Montana starts planning ahead 

The future of planning is alive and well in both rural and urban Montana. From the development of county growth policies to a review of Montana’s present planning laws by a national planning group, the subject is one of high interest.

Ravalli County took a significant step toward establishing a growth policy last week when the county commissioners named 11 members to the recently reformed county planning board. The board’s major priority is to develop a growth policy for the county, which is among the fastest growing in the state.

Only one member, Tom Rufatto, is a member of the former board. He serves as representative of the Bitterroot Conservation District and was appointed to serve by that agency’s board. The former planning board was dissolved last fall after the commissioners discovered that it had never been legally formed by resolution. All former planning board members and many other citizens vied for positions on the new board.

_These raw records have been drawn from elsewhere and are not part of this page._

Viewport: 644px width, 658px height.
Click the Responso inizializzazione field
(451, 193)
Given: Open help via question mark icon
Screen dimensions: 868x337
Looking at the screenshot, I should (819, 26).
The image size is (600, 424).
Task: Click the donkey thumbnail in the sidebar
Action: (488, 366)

From a field of 55 possible candidates, the commissioners interviewed about two dozen citizens. The 10 new members include: Joel Dubose, Neil Crawford and Frankie Liable (at-large representatives), Jim Broulette of Florence, Dale Linhart of Lone Rock, Jack Pfau of Stevensville, James Buker of Victor, J.R. Iman of Corvallis, Sonny LaSalle of Hamilton and Harriet Gibson of Darby.

The new board will have to deal with growth issues that affect Ravalli County but other groups are looking at the issue on a statewide basis. For example, the Montana Smart Growth Coalition is hosting a series of focus groups around the state to take an in-depth look at Montana planning laws and policies on growth management.

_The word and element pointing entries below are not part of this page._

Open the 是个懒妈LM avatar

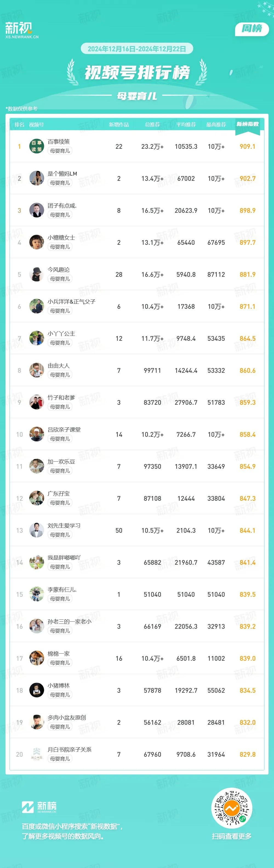tap(36, 178)
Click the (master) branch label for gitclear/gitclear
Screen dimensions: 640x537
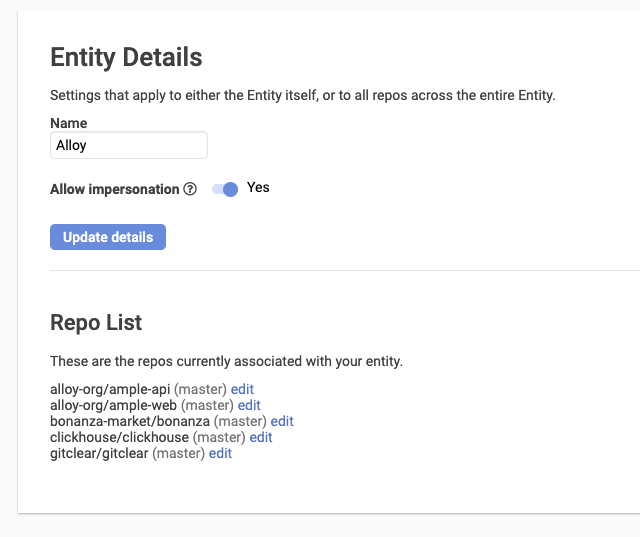click(179, 453)
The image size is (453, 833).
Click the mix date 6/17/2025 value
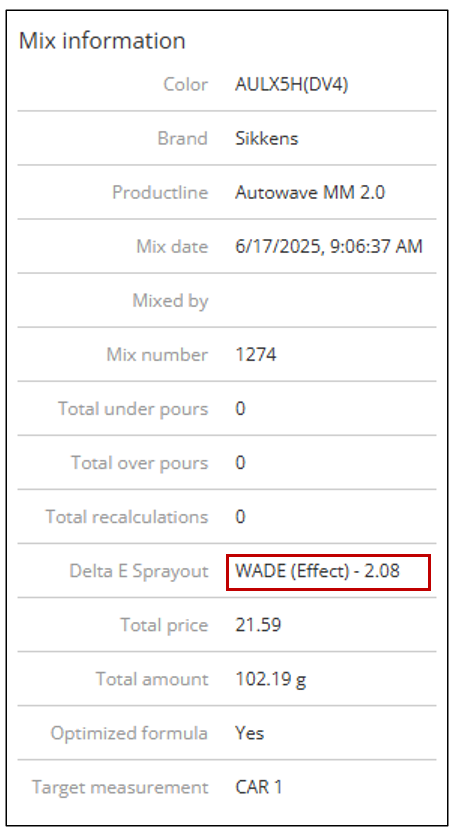[x=329, y=246]
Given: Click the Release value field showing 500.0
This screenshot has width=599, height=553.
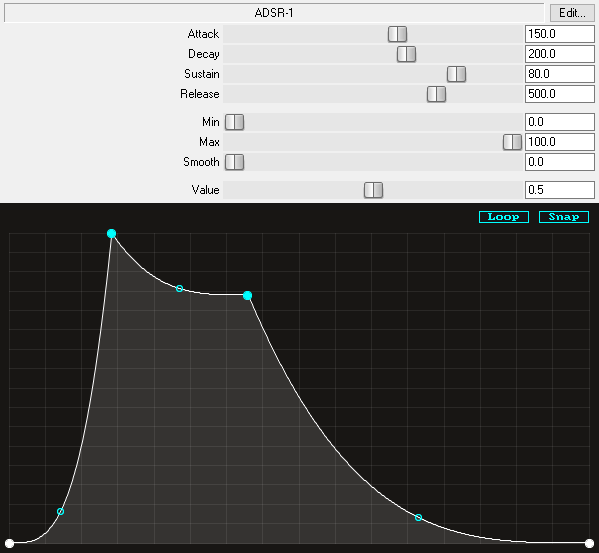Looking at the screenshot, I should (x=560, y=94).
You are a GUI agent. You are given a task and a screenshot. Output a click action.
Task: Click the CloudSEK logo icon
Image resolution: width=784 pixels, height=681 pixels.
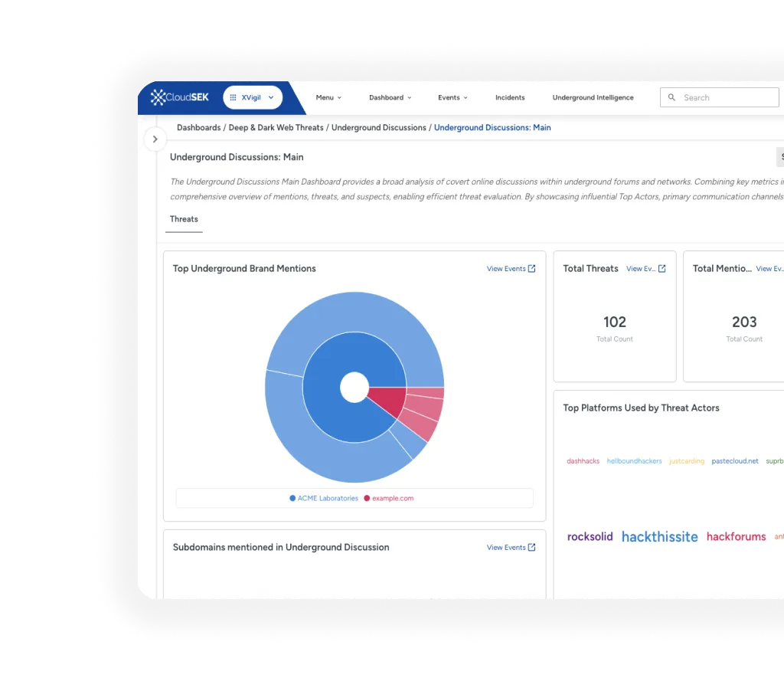coord(157,97)
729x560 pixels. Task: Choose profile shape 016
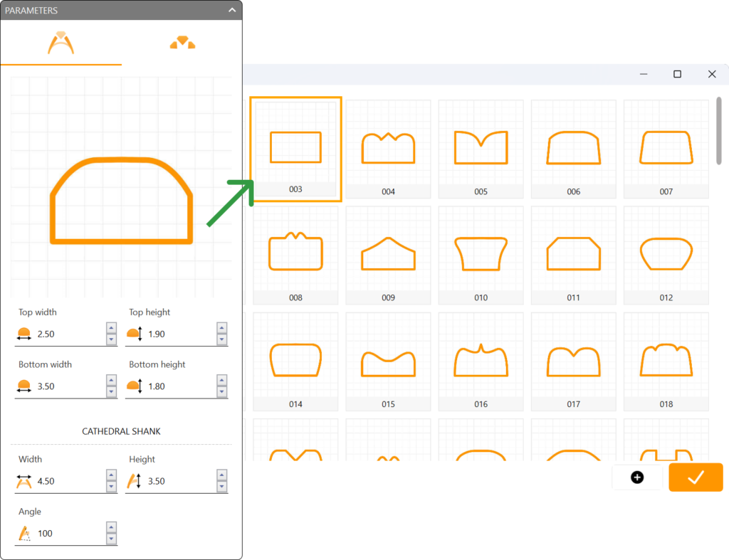click(x=481, y=361)
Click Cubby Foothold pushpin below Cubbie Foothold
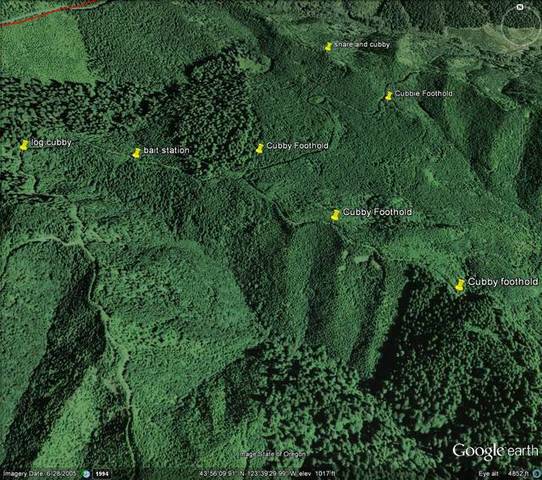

The local coalition is working with the American Planning Association (APA). Stuart Meck and Marya Morris of the APA are facilitating the Montana meetings. The focus groups are by invitation only and invited participants are sent a list of 21 questions dealing with Montana planning legislation. Participants are asked to consider and formulate possible answers before coming to the meetings.

One such meeting was held in Ravalli County at the Stevensville Wye on Monday with 15 county residents invited to attend. Among those invited was Dubose, the acting chairman of the new planning board and Fred McBride of Bitterrooters for Planning, who is also a former county planning board chairman.

The coalition hopes to have a draft report of their findings out by early summer and a final report issued by fall.